I was able to stop the crashlooping by putting the broker in maintenance mode. It was then able to join the cluster and remain as a "healthy" member. We have not tried to disable maintenance mode on that broker.

What should have happened instead?

After the failure to write and the pod being restarted Redpanda should have been able to recover and the broker should have rejoined the cluster correctly.

How to reproduce the issue?

Unknown.

Additional information

All metrics up to the point of the initial crash for that broker were in line with other brokers in the cluster. Slack thread with some discussion.

JIRA Link: CORE-1095

chris-kimberley commented 1 year ago

I'm really interested to know why the broker was unable to recover and what impact we might have from disabling maintenance mode on the broker.

jcsp commented 1 year ago

SolidIO

Can you say more about what this is? I googled "SolidIO", "SolidIO storage" etc and couldn't find any references at all.

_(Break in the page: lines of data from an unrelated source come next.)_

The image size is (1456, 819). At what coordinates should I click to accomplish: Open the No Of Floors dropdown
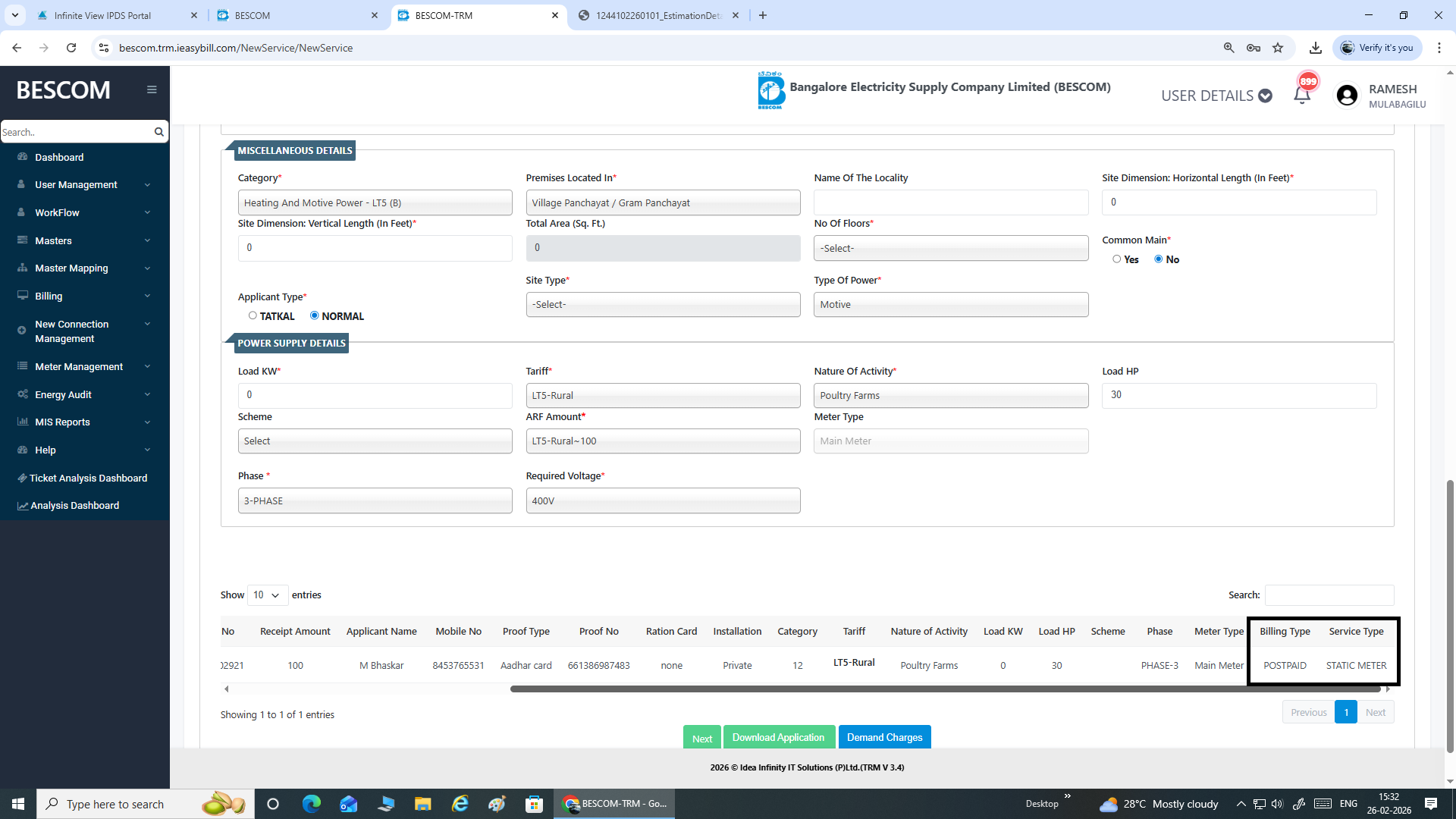(950, 248)
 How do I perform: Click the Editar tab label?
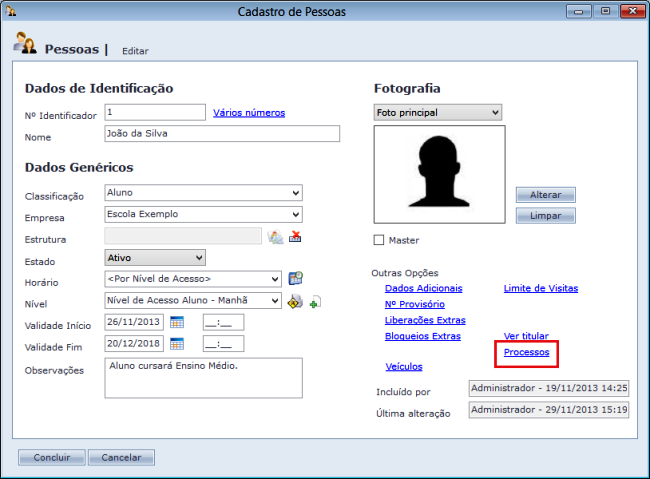pos(135,50)
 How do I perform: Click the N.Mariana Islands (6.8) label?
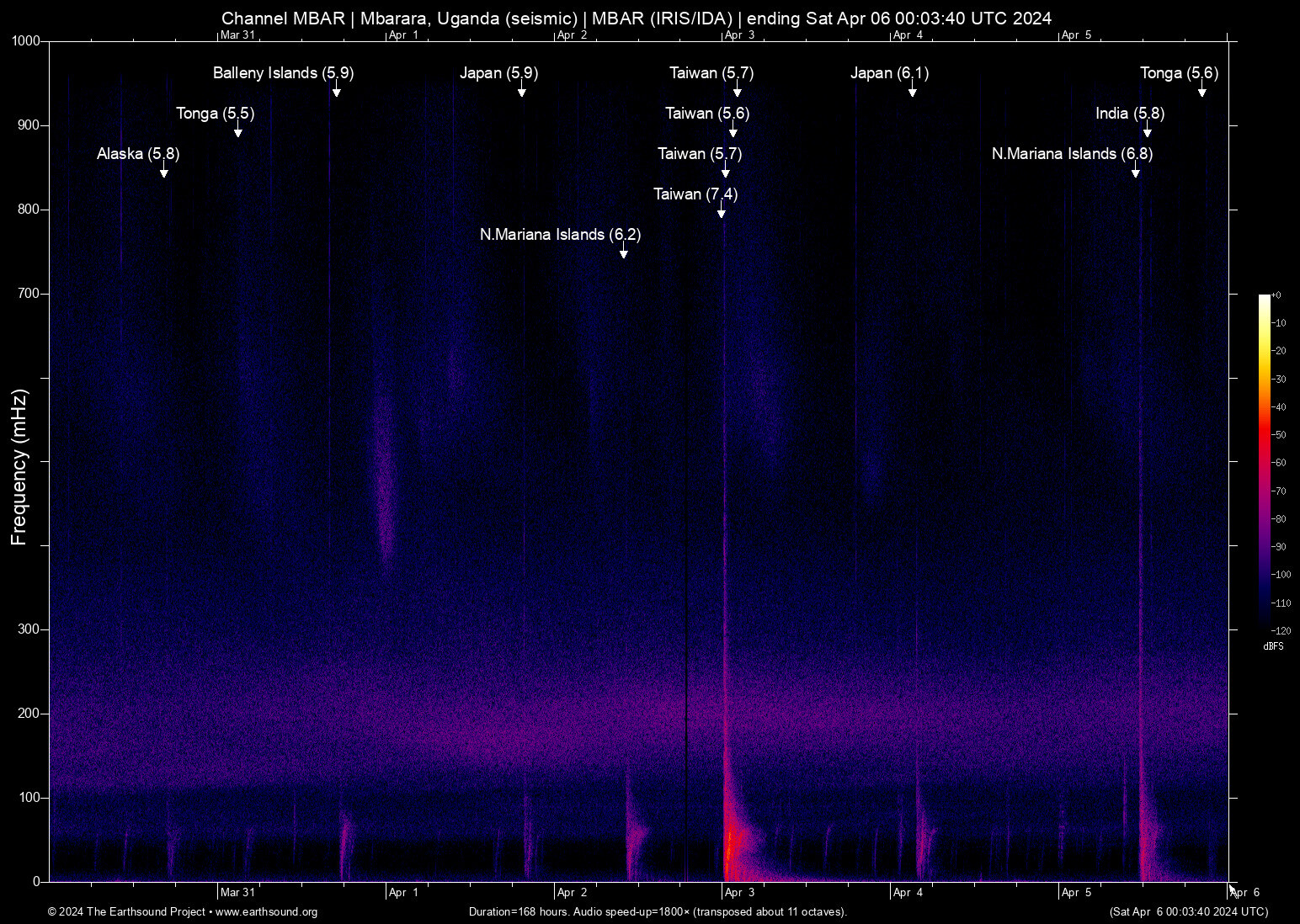click(1072, 153)
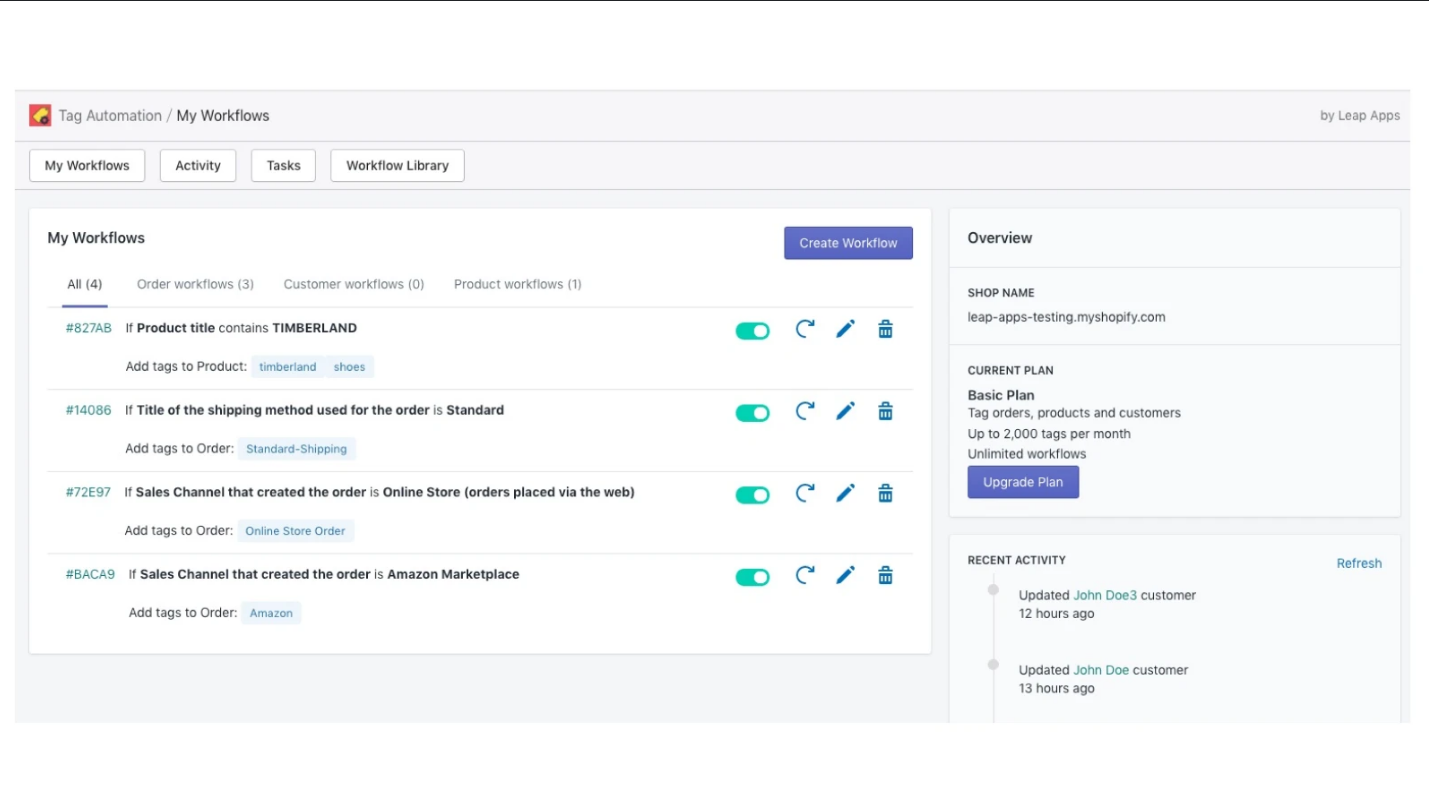Switch to the Order workflows tab

(x=195, y=284)
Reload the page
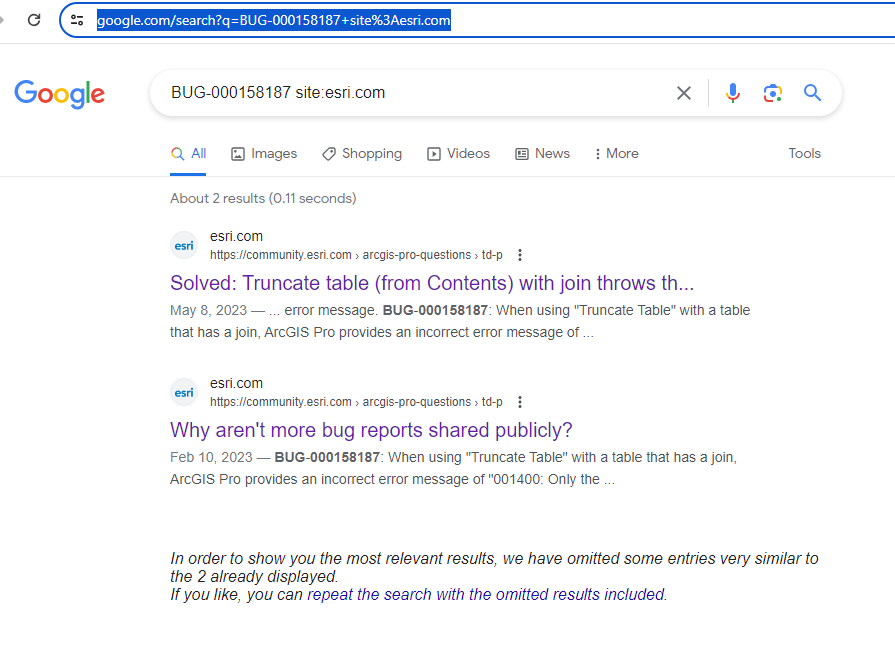This screenshot has height=652, width=895. point(34,19)
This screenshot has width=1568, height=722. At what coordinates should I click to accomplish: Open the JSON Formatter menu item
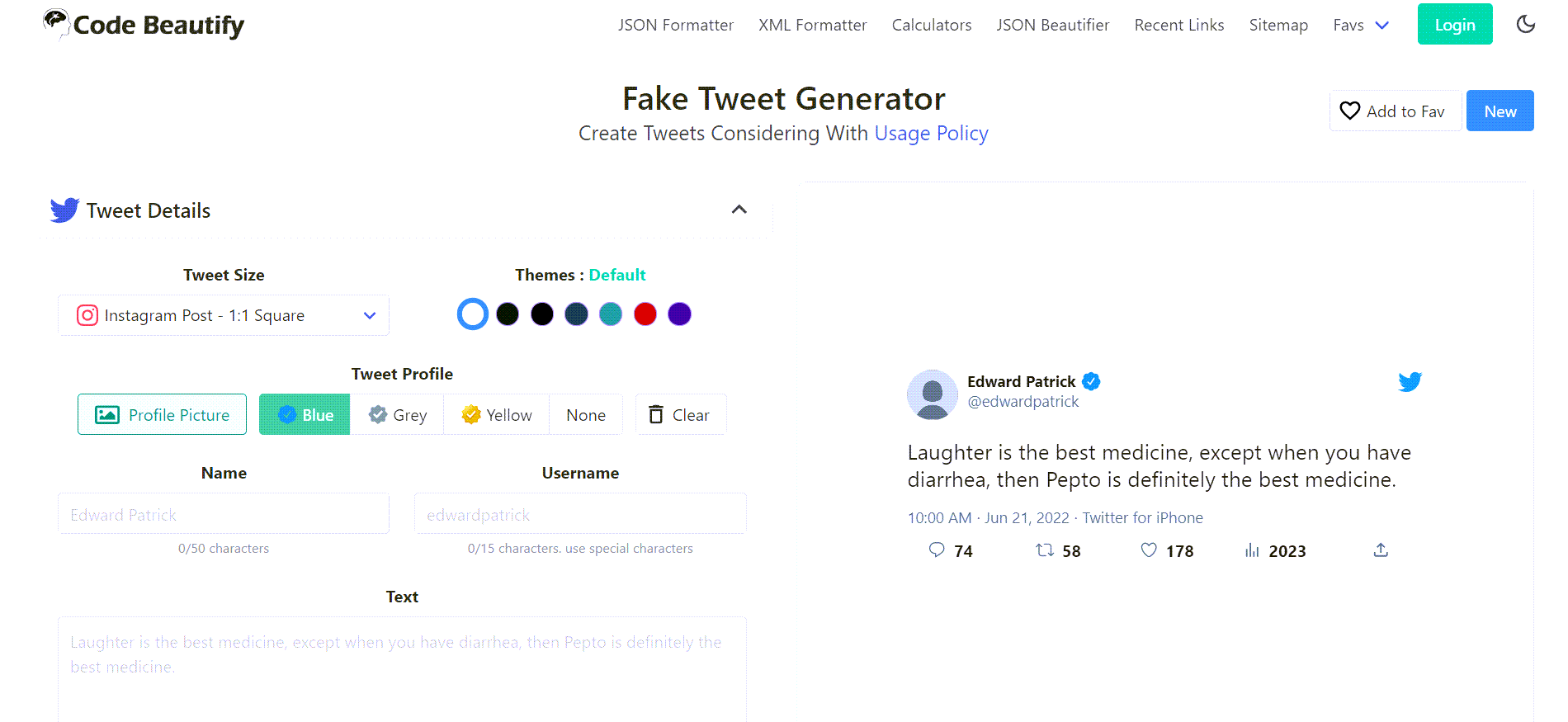click(x=675, y=25)
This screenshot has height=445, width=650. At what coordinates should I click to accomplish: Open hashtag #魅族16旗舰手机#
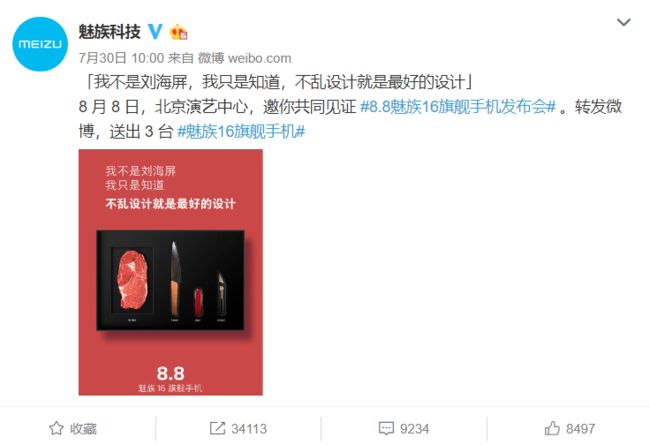241,131

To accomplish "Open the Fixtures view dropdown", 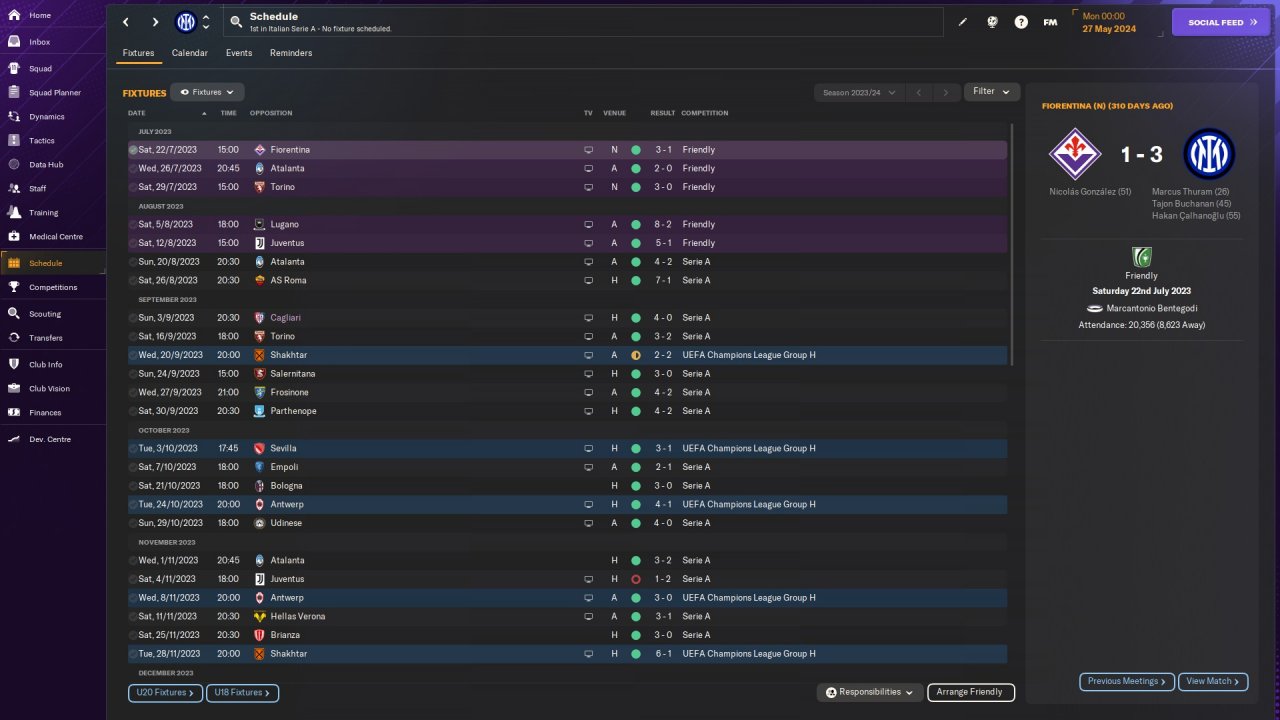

chris-kimberley commented 1 year ago

As it turns out that's the name of the internally developed persistent disk management we use within Kubernetes (thought it was external). It just handles PV lifetimes and such. You can ignore it.

chris-kimberley commented 1 year ago

We made an attempt to bring the broker out of maintenance mode. We can see from metrics that leadership of partitions was transferred to it. But it started hitting the same assert again and we had to put it back into maintenance mode to prevent further impact.